Volatility returned to the stock markets near the end of last week, seeing declines that we have not seen since March of this year. There were signs of this beginning with the topping patterns on the stock market charts on the 4 hour ( mainly the Russell 2000 which tends to lead the large US indices), this dramatically led to a major sell off on Thursday. We saw a roller coaster of a ride in markets on Friday, and this should have been expected given price action on Thursday. It was definitely one for the day traders and short sellers to pile in thinking this was the bear market most believe it should be.

My readers know that the bear market on all the US market indices were nullified with the rejection of the 61.8 fibonacci on the weekly chart, a zone of much importance as I highlighted in the past, and it did take us a few weeks to break through this on the S&P and the Dow.
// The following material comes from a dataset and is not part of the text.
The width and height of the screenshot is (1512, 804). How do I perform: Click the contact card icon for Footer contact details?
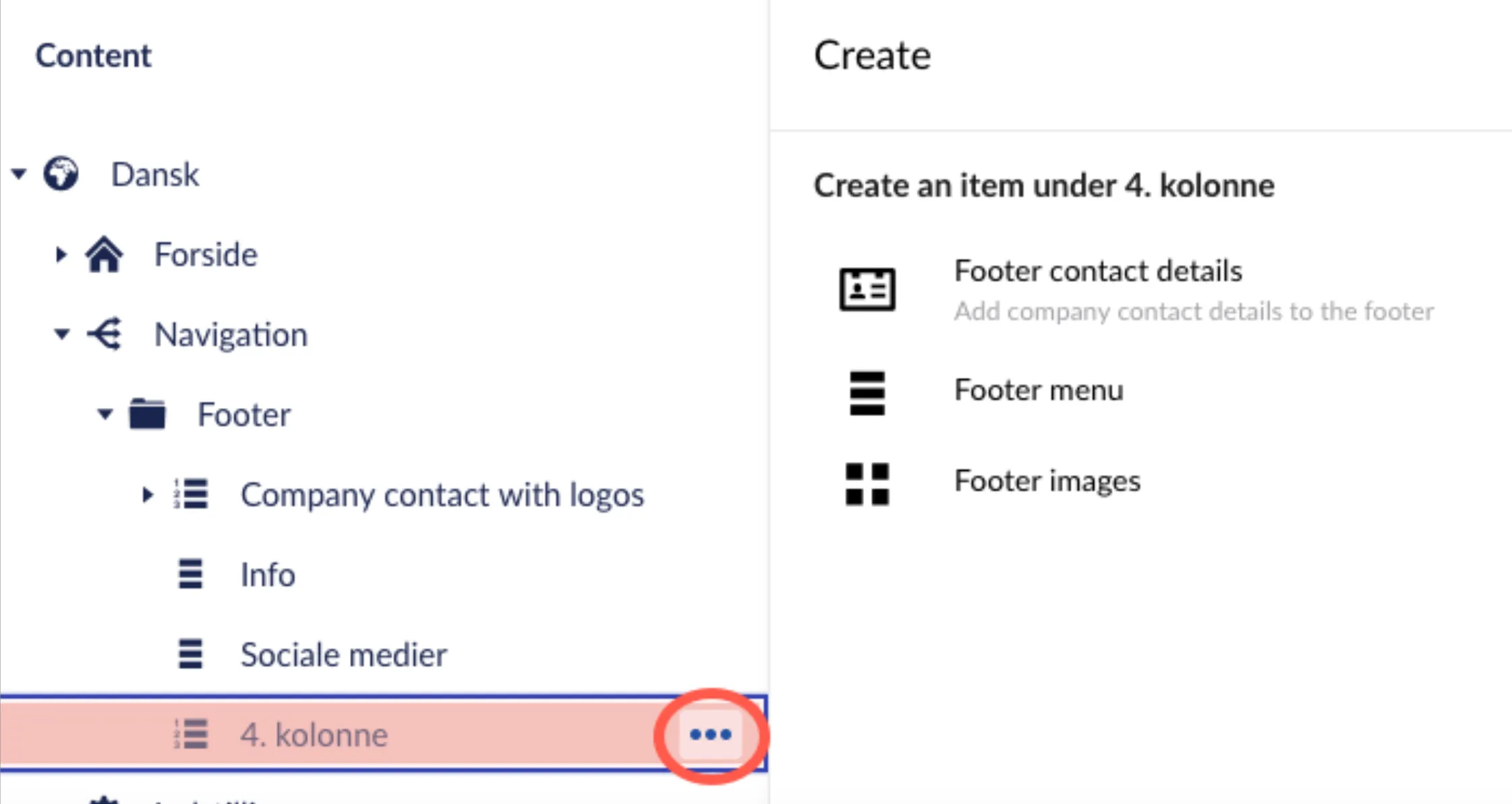point(867,289)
Just simple market structure. For a bear market, we needed a lower high to be confirmed and this did not happen. As previously mentioned, all time record highs were expected by me. This seems more like a pullback.

Now that is not to say this will be smooth sailing. There is one thing that can bring this market down: a black swan event. It would have to be so out of left field, that it would overwhelm the Federal Reserve’s trading desk, and those of the large banks. The media is saying that markets are moving down due to riots and protests, to the Fed’s dovish outlook, and also to the fact that a second wave of covid cases may hamper US economic recovery on the re-openings that are occurring.

I want to remind my readers that the real economy and the stock markets are entirely two different entities. This market has shrugged off a pandemic, great recession like unemployment, millions of layoffs and record breaking economic data. It seems like the buy the dip and stonks days are back. Rationality is out the window: Tesla breaching $1000 per share, Chesapeake Energy going from $15 to $70 then back to $16 dollars, and Hertz getting a bid are all signs of this. Markets are the only pace to go for yield. For real yield.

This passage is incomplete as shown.